Thalassaemia Classifications
1. Alpha thalassaemia
is due to a deletion or mutation in one or more of the 4 alpha globin gene copies. The more genes affected, the less alpha globin produced. The four different types of alpha thalassaemia include:
Silent Carrier State (1 affected gene). The silent carrier will have normal haemoglobin levels red cell indices which are normal or show a slightly decreased MCH (hypochromia). Carriers can pass on the affected gene to their offspring. Often these individuals are identified only after having a child with HbH disease or alpha thalassaemia trait.
Alpha Thalassaemia Trait (2 affected genes). Patients who have alpha thalassaemia trait have smaller (microcytic), paler (hypochromic) red blood cells and a mild chronic Anaemia but do not generally experience any symptoms. This is an Anaemia that does not respond to iron supplements. Diagnosis of alpha thalassaemia trait is usually by exclusion of other causes of microcytic Anaemia. Confirmatory testing by DNA analysis is available but is not routinely done.
Haemoglobin H Disease (3 affected genes). With this condition, the large decrease in the amount of alpha globin chains produced causes an excess of beta chains which then aggregate into beta4 tetramers (groups of 4 beta chains), known as Haemoglobin H. HbH disease can cause moderate to severe Anaemia and splenomegaly (enlarged spleen). The clinical picture associated with HbH disease is extremely variable, however. Some individuals are asymptomatic while others have severe Anaemia. Haemoglobin H disease is found most often in individuals of Southeast Asian or Eastern Mediterranean descent.

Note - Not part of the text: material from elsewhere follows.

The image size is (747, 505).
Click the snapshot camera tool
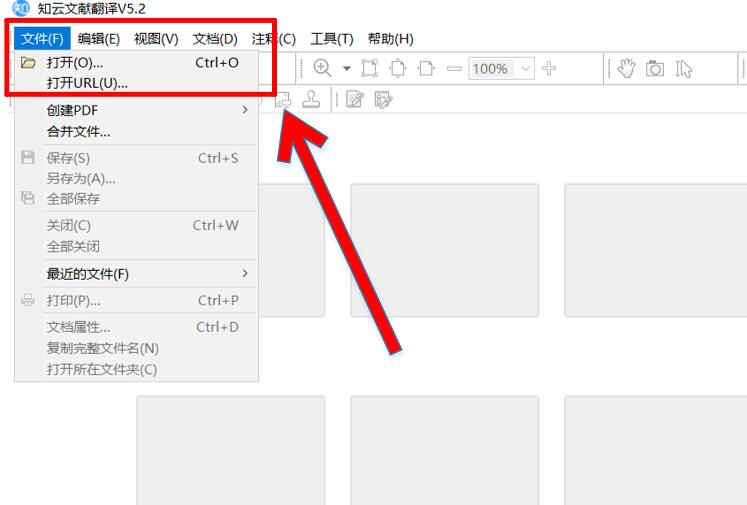pos(655,68)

Alpha Thalassaemia Major (also called hydrops fetalis, 4 affected genes). This is the most severe form of alpha thalassaemia. In this condition, no alpha globin is produced, therefore, no HbA or HbF are produced. Fetuses affected by alpha thalassaemia major become anemic early in pregnancy. They become hydropic (retain fluids), and frequently have enlarged hearts and livers. This diagnosis is frequently made in the last months of pregnancy when a fetal ultrasound indicates a hydropic fetus. About 80% of the time the mother will have toxaemia and can develop severe postpartum hemorrhage. Fetuses with alpha thalassaemia major are usually miscarried, stillborn, or die shortly after birth.
Individuals with alpha thalassaemia may be misdiagnosed as iron deficient by unwary doctors, as iron deficiency also leads to small pale (microcytic hypochromic) red cells. It is important that iron therapy in thalassaemic patients is only given when specific iron tests (LINK TO FERRITIN, SERUM IRON, TIBC&TRANSFERRIN) have confirmed iron deficiency. This is especially important in alpha thalassaemia, where there is a small potential for dangerous iron overload to develop.
Alpha thalassaemia is found most commonly in individuals with an ethnic background of Southeast Asia, Southern China, the Middle East, India, Africa and the Mediterranean.